When responding, copy every record below exactly as it appears.

(Records from a dataset)
^^^^^^^^^^^^^^^^

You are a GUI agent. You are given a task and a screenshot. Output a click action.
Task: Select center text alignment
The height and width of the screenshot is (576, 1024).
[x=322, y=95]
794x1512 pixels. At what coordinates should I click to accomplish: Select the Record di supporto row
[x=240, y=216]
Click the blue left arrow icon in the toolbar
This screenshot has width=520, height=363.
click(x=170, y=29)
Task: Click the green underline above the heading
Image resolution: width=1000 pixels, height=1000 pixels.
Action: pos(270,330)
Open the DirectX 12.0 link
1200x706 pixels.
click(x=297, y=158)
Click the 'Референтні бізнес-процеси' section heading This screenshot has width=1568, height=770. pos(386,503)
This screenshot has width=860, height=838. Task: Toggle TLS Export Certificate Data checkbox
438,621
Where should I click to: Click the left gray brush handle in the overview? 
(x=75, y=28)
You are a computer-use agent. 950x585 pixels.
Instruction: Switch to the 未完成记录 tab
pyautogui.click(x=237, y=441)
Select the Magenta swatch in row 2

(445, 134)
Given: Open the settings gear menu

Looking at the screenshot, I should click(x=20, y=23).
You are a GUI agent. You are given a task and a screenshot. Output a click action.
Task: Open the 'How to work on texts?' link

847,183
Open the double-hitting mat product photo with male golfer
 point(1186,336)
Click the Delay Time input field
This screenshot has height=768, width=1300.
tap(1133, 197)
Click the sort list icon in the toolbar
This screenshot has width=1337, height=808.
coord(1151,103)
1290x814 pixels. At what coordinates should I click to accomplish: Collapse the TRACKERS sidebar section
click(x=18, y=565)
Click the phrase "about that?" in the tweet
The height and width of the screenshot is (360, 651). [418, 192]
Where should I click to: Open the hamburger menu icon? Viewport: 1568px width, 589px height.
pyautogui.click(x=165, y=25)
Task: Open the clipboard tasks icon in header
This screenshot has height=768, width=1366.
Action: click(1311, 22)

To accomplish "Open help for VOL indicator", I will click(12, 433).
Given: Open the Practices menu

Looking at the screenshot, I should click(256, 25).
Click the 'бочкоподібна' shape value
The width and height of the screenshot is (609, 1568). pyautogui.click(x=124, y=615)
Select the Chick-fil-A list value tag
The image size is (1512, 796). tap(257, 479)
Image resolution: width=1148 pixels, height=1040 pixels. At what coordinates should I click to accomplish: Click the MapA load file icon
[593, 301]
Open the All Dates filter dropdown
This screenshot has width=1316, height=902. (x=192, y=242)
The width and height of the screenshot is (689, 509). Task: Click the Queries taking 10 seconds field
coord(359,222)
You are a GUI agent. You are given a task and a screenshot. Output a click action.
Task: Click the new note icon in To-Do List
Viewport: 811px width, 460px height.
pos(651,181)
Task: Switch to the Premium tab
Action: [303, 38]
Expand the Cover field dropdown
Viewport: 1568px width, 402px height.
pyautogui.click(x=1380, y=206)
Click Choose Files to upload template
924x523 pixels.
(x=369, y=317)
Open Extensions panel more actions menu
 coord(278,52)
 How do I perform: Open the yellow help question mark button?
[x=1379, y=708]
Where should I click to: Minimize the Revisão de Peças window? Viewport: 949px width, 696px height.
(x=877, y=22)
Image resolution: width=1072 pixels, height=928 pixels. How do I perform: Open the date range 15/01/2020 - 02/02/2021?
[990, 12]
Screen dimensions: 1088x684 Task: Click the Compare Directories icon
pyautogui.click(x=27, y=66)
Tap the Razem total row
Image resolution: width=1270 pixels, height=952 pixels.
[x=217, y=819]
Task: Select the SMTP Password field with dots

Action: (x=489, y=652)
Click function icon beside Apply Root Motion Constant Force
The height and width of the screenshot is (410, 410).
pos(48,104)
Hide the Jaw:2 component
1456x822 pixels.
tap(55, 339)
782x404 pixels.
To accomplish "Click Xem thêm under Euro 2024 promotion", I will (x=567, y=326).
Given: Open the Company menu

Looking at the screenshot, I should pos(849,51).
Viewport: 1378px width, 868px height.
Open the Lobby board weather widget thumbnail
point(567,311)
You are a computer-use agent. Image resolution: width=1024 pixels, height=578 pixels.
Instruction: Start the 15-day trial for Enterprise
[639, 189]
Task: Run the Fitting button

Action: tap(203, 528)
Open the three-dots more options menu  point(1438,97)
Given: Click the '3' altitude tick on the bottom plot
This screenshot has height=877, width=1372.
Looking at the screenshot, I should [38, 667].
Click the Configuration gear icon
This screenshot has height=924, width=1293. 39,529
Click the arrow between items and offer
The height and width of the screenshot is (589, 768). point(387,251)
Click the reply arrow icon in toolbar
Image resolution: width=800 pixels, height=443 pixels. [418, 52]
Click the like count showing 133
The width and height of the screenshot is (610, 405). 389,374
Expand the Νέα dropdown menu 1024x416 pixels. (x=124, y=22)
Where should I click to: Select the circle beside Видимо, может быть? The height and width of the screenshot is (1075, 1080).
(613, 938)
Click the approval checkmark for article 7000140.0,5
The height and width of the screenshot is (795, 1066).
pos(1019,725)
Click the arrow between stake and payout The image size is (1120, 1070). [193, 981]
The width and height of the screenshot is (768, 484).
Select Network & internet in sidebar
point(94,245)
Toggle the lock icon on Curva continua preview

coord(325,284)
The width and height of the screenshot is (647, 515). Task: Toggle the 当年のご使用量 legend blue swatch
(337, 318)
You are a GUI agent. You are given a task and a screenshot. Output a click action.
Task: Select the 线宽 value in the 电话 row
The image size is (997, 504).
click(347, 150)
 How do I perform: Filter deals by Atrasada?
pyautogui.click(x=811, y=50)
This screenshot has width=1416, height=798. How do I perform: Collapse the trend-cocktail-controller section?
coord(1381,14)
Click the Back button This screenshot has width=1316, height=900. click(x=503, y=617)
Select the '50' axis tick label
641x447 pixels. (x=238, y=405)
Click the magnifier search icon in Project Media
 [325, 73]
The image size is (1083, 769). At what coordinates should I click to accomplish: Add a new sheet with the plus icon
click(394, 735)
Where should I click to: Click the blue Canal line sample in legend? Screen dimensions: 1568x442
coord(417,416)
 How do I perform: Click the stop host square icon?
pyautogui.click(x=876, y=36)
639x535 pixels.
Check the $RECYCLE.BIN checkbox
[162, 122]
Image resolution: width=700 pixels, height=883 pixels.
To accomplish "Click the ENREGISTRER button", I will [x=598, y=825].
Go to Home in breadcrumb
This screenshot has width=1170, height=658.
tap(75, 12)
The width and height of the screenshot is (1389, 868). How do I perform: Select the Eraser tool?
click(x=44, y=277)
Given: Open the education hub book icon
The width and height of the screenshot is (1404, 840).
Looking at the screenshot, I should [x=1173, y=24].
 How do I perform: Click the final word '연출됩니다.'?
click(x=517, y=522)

^^^^^^^^^^^^^^^^

EXERCISE OUTPUT —
You are a GUI agent. You are given a task and a screenshot. Output a click action.
Task: Select center text alignment
The height and width of the screenshot is (576, 1024).
[x=322, y=95]
794x1512 pixels. At what coordinates should I click to accomplish: Select the Record di supporto row
[x=240, y=216]
Click the blue left arrow icon in the toolbar
This screenshot has width=520, height=363.
click(x=170, y=29)
Task: Click the green underline above the heading
Image resolution: width=1000 pixels, height=1000 pixels.
Action: pos(270,330)
Open the DirectX 12.0 link
1200x706 pixels.
click(x=297, y=158)
Click the 'Референтні бізнес-процеси' section heading This screenshot has width=1568, height=770. pos(386,503)
This screenshot has width=860, height=838. Task: Toggle TLS Export Certificate Data checkbox
438,621
Where should I click to: Click the left gray brush handle in the overview? 
(x=75, y=28)
You are a computer-use agent. 950x585 pixels.
Instruction: Switch to the 未完成记录 tab
pyautogui.click(x=237, y=441)
Select the Magenta swatch in row 2

(445, 134)
Given: Open the settings gear menu

Looking at the screenshot, I should click(x=20, y=23).
You are a GUI agent. You are given a task and a screenshot. Output a click action.
Task: Open the 'How to work on texts?' link

847,183
Open the double-hitting mat product photo with male golfer
 point(1186,336)
Click the Delay Time input field
This screenshot has height=768, width=1300.
tap(1133, 197)
Click the sort list icon in the toolbar
This screenshot has width=1337, height=808.
coord(1151,103)
1290x814 pixels. At what coordinates should I click to accomplish: Collapse the TRACKERS sidebar section
click(x=18, y=565)
Click the phrase "about that?" in the tweet
The height and width of the screenshot is (360, 651). [418, 192]
Where should I click to: Open the hamburger menu icon? Viewport: 1568px width, 589px height.
pyautogui.click(x=165, y=25)
Task: Open the clipboard tasks icon in header
This screenshot has height=768, width=1366.
Action: click(1311, 22)

To accomplish "Open help for VOL indicator", I will click(12, 433).
Given: Open the Practices menu

Looking at the screenshot, I should click(256, 25).
Click the 'бочкоподібна' shape value
The width and height of the screenshot is (609, 1568). pyautogui.click(x=124, y=615)
Select the Chick-fil-A list value tag
The image size is (1512, 796). tap(257, 479)
Image resolution: width=1148 pixels, height=1040 pixels. At what coordinates should I click to accomplish: Click the MapA load file icon
[593, 301]
Open the All Dates filter dropdown
This screenshot has width=1316, height=902. (x=192, y=242)
The width and height of the screenshot is (689, 509). Task: Click the Queries taking 10 seconds field
coord(359,222)
You are a GUI agent. You are given a task and a screenshot. Output a click action.
Task: Click the new note icon in To-Do List
Viewport: 811px width, 460px height.
pos(651,181)
Task: Switch to the Premium tab
Action: [303, 38]
Expand the Cover field dropdown
Viewport: 1568px width, 402px height.
pyautogui.click(x=1380, y=206)
Click Choose Files to upload template
924x523 pixels.
(x=369, y=317)
Open Extensions panel more actions menu
 coord(278,52)
 How do I perform: Open the yellow help question mark button?
[x=1379, y=708]
Where should I click to: Minimize the Revisão de Peças window? Viewport: 949px width, 696px height.
(x=877, y=22)
Image resolution: width=1072 pixels, height=928 pixels. How do I perform: Open the date range 15/01/2020 - 02/02/2021?
[990, 12]
Screen dimensions: 1088x684 Task: Click the Compare Directories icon
pyautogui.click(x=27, y=66)
Tap the Razem total row
Image resolution: width=1270 pixels, height=952 pixels.
[x=217, y=819]
Task: Select the SMTP Password field with dots

Action: (x=489, y=652)
Click function icon beside Apply Root Motion Constant Force
The height and width of the screenshot is (410, 410).
pos(48,104)
Hide the Jaw:2 component
1456x822 pixels.
tap(55, 339)
782x404 pixels.
To accomplish "Click Xem thêm under Euro 2024 promotion", I will (x=567, y=326).
Given: Open the Company menu

Looking at the screenshot, I should pos(849,51).
Viewport: 1378px width, 868px height.
Open the Lobby board weather widget thumbnail
point(567,311)
You are a computer-use agent. Image resolution: width=1024 pixels, height=578 pixels.
Instruction: Start the 15-day trial for Enterprise
[639, 189]
Task: Run the Fitting button

Action: tap(203, 528)
Open the three-dots more options menu  point(1438,97)
Given: Click the '3' altitude tick on the bottom plot
This screenshot has height=877, width=1372.
Looking at the screenshot, I should [38, 667].
Click the Configuration gear icon
This screenshot has height=924, width=1293. 39,529
Click the arrow between items and offer
The height and width of the screenshot is (589, 768). point(387,251)
Click the reply arrow icon in toolbar
Image resolution: width=800 pixels, height=443 pixels. [418, 52]
Click the like count showing 133
The width and height of the screenshot is (610, 405). 389,374
Expand the Νέα dropdown menu 1024x416 pixels. (x=124, y=22)
Where should I click to: Select the circle beside Видимо, может быть? The height and width of the screenshot is (1075, 1080).
(613, 938)
Click the approval checkmark for article 7000140.0,5
The height and width of the screenshot is (795, 1066).
pos(1019,725)
Click the arrow between stake and payout The image size is (1120, 1070). [193, 981]
The width and height of the screenshot is (768, 484).
Select Network & internet in sidebar
point(94,245)
Toggle the lock icon on Curva continua preview

coord(325,284)
The width and height of the screenshot is (647, 515). Task: Toggle the 当年のご使用量 legend blue swatch
(337, 318)
You are a GUI agent. You are given a task and a screenshot. Output a click action.
Task: Select the 线宽 value in the 电话 row
The image size is (997, 504).
click(347, 150)
 How do I perform: Filter deals by Atrasada?
pyautogui.click(x=811, y=50)
This screenshot has width=1416, height=798. How do I perform: Collapse the trend-cocktail-controller section?
coord(1381,14)
Click the Back button This screenshot has width=1316, height=900. click(x=503, y=617)
Select the '50' axis tick label
641x447 pixels. (x=238, y=405)
Click the magnifier search icon in Project Media
 [325, 73]
The image size is (1083, 769). At what coordinates should I click to accomplish: Add a new sheet with the plus icon
click(394, 735)
Where should I click to: Click the blue Canal line sample in legend? Screen dimensions: 1568x442
coord(417,416)
 How do I perform: Click the stop host square icon?
pyautogui.click(x=876, y=36)
639x535 pixels.
Check the $RECYCLE.BIN checkbox
[162, 122]
Image resolution: width=700 pixels, height=883 pixels.
To accomplish "Click the ENREGISTRER button", I will [x=598, y=825].
Go to Home in breadcrumb
This screenshot has width=1170, height=658.
tap(75, 12)
The width and height of the screenshot is (1389, 868). How do I perform: Select the Eraser tool?
click(x=44, y=277)
Given: Open the education hub book icon
The width and height of the screenshot is (1404, 840).
Looking at the screenshot, I should [x=1173, y=24].
 How do I perform: Click the final word '연출됩니다.'?
click(x=517, y=522)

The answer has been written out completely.